Towards an Algorithmic Skeleton Framework for the Programming of the Intel Xeon Phi Processor
The Intel R Xeon PhiTM is the first processor based on Intel’s MIC (Many Integrated Cores) architecture. It is a co-processor specially tailored for data-parallel computations, whose basic architectural design is similar to the ones of GPUs (Graphics Processing Units), leveraging the use of many integrated low computational cores to perform parallel
computations. The main novelty of the MIC architecture, relatively to GPUs, is its
compatibility with the Intel x86 architecture. This enables the use of many of the tools commonly available for the parallel programming of x86-based architectures, which may lead to a smaller learning curve. However, programming the Xeon Phi still entails aspects intrinsic to accelerator-based computing, in general, and to the MIC architecture, in particular.
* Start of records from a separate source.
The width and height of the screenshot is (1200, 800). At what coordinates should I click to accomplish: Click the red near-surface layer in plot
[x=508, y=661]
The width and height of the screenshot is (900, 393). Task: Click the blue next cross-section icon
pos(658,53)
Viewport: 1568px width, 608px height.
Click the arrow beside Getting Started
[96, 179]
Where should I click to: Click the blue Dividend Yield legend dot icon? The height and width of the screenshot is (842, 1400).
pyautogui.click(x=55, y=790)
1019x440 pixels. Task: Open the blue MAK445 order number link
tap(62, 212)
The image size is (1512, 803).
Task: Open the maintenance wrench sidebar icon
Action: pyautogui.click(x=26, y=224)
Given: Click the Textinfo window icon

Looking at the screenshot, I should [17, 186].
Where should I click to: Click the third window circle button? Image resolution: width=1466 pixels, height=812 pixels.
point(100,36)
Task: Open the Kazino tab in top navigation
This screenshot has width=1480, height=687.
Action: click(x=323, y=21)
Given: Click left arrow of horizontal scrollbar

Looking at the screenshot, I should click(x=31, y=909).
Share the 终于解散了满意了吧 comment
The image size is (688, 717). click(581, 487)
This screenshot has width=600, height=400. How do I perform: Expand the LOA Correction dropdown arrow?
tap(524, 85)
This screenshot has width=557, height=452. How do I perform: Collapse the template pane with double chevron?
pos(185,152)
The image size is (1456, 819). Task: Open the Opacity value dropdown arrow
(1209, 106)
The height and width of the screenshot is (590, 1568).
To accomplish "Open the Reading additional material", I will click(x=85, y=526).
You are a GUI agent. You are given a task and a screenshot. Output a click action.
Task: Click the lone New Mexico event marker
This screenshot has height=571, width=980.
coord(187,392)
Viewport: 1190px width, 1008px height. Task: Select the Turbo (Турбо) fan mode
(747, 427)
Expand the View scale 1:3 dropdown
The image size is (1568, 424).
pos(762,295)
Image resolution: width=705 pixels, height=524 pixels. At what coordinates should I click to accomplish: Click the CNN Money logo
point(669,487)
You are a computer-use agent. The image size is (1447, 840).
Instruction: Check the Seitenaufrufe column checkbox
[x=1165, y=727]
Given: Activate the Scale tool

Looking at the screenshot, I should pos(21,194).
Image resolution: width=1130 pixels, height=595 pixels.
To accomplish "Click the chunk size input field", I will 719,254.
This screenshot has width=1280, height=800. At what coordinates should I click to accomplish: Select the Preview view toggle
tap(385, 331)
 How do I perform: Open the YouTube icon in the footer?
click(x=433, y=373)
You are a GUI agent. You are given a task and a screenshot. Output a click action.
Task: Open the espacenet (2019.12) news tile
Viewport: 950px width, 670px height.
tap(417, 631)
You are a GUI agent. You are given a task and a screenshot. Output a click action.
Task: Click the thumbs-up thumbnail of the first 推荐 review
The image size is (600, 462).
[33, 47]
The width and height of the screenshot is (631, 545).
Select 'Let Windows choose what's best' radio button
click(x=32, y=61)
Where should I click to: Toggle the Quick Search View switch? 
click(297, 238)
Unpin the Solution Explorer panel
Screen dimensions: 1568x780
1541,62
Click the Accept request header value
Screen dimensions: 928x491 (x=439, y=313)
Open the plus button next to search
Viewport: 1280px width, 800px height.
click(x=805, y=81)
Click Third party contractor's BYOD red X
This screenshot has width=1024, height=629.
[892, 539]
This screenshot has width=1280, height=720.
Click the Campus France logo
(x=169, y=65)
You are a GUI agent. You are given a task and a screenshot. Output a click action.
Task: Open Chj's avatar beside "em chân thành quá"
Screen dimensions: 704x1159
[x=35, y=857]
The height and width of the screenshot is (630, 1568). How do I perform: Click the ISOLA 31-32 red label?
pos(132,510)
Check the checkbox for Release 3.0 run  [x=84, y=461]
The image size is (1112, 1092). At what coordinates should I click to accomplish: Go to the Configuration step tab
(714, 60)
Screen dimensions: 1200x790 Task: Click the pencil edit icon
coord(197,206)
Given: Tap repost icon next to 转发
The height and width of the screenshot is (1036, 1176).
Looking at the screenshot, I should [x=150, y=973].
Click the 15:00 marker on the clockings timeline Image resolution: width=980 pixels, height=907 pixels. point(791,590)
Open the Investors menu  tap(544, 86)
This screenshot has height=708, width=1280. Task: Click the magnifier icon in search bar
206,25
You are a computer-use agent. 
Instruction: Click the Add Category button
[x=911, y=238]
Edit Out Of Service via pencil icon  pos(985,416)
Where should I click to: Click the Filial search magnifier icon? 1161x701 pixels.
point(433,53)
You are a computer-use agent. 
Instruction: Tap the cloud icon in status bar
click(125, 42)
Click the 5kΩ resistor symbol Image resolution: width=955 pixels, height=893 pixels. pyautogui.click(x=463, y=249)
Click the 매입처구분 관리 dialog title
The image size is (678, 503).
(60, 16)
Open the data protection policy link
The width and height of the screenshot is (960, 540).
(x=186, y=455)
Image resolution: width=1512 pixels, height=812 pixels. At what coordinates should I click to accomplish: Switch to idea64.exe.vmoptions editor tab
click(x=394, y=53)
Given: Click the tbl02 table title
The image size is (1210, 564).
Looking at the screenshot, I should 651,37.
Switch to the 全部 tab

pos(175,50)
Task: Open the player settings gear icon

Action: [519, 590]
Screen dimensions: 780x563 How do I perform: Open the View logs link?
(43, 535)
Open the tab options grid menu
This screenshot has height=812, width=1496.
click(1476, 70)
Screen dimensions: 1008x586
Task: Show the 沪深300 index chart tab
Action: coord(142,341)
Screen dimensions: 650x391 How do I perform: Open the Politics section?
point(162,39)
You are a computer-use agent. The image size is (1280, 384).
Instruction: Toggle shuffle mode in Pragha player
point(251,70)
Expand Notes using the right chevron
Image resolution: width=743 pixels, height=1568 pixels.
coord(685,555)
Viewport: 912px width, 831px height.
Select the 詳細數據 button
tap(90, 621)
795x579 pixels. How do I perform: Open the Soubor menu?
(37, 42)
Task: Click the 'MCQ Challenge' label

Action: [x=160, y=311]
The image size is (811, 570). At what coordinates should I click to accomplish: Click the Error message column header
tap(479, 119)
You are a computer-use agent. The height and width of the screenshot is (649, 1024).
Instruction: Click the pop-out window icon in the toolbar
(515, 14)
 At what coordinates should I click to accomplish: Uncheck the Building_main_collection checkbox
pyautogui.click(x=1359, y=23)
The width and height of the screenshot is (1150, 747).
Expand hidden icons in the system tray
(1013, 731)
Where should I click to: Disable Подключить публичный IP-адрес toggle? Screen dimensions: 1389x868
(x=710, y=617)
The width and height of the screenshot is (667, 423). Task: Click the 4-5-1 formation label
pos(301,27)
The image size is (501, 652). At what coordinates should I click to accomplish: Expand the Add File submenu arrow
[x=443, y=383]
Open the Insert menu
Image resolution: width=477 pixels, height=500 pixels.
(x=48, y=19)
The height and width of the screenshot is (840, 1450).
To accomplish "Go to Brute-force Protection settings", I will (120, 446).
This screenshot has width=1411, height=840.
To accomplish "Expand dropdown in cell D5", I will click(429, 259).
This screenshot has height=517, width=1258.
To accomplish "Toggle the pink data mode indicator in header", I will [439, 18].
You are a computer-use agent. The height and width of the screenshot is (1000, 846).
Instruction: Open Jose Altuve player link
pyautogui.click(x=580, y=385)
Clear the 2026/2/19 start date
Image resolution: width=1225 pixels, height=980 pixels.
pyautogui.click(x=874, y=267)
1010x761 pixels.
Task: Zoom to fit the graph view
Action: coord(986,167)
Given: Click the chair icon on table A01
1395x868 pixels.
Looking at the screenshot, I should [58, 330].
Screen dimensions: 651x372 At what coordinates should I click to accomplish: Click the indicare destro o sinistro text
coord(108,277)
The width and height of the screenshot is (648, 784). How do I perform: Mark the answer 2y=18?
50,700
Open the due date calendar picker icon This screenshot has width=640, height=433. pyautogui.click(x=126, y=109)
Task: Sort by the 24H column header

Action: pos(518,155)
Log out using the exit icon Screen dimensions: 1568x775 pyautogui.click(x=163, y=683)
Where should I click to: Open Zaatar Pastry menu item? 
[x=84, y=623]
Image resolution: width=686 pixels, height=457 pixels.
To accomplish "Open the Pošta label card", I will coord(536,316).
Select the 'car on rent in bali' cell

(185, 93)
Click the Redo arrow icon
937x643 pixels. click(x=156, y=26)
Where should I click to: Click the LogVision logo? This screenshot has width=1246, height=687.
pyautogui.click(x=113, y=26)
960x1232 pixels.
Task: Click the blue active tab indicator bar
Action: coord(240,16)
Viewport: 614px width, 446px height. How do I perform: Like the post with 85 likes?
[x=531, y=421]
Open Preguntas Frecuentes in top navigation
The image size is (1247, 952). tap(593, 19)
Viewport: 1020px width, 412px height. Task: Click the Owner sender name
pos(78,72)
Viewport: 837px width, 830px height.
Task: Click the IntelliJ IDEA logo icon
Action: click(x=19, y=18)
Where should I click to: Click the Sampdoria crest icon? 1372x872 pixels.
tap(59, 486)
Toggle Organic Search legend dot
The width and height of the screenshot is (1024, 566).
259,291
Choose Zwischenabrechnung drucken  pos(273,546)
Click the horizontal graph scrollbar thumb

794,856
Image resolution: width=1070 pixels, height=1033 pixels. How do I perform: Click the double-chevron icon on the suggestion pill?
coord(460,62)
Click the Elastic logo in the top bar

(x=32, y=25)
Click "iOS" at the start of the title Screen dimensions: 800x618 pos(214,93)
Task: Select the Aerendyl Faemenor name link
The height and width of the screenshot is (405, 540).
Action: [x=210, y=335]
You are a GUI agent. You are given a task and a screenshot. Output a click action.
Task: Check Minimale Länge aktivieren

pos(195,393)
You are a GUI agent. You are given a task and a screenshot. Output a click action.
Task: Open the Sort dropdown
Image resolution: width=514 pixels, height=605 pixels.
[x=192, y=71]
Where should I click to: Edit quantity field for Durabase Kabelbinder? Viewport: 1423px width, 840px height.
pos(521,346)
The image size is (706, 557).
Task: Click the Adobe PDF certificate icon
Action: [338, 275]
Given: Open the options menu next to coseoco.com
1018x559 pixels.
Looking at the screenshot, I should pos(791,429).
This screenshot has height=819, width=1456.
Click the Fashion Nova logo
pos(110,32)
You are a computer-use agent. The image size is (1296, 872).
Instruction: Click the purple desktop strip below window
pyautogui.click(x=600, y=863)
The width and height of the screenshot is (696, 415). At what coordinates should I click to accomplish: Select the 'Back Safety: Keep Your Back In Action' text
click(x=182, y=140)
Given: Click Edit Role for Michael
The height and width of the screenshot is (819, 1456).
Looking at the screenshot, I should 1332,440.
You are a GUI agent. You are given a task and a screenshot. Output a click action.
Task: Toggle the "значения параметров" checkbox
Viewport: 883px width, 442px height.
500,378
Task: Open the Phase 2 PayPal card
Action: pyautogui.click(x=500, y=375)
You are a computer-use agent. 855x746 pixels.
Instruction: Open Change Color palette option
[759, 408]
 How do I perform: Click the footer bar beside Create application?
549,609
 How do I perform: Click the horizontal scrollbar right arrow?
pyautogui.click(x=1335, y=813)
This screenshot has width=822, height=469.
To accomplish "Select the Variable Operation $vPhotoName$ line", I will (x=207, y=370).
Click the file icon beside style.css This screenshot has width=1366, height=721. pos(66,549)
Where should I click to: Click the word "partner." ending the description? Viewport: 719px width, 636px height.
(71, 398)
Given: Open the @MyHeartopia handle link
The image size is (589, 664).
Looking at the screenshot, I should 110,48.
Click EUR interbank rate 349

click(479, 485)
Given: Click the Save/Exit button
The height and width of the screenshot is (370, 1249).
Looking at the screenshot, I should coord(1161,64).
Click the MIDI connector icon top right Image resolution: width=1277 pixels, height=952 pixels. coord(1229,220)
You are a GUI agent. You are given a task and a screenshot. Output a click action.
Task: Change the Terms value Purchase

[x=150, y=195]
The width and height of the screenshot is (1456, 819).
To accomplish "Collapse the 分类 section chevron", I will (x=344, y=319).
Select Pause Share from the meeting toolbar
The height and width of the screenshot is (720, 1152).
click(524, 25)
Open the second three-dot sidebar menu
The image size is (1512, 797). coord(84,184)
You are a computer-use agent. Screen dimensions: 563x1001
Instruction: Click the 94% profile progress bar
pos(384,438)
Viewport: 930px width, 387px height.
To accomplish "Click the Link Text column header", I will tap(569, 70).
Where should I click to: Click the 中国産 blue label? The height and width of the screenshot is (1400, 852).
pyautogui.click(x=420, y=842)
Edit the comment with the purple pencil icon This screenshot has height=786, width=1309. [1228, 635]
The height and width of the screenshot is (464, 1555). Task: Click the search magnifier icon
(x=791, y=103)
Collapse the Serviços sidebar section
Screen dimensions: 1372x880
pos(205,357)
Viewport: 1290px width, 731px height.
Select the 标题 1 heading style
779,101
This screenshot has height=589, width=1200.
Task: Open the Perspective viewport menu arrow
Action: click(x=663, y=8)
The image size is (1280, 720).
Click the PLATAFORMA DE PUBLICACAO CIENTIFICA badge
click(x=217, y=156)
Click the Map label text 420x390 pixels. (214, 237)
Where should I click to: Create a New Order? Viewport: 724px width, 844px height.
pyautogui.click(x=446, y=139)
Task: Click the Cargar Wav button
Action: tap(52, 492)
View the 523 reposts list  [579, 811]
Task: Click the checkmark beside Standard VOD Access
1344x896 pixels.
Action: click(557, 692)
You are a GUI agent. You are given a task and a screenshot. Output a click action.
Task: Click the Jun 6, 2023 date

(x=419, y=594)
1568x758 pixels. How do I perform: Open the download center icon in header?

In this thesis we advocate the use of algorithmic skeletons for programming the Xeon Phi. Algorithmic skeletons abstract the complexity inherent to parallel programming,
hiding details such as resource management, parallel decomposition, inter-execution
flow communication, thus removing these concerns from the programmer’s mind. In
this context, the goal of the thesis is to lay the foundations for the development of a
simple but powerful and efficient skeleton framework for the programming of the Xeon
Phi processor. For this purpose we build upon Marrow, an existing framework for the
orchestration of OpenCLTM computations in multi-GPU and CPU environments. We extend
Marrow to execute both OpenCL and C++ parallel computations on the Xeon Phi.
We evaluate the newly developed framework, several well-known benchmarks, like
Saxpy and N-Body, will be used to compare, not only its performance to the existing
framework when executing on the co-processor, but also to assess the performance on the Xeon Phi versus a multi-GPU environment.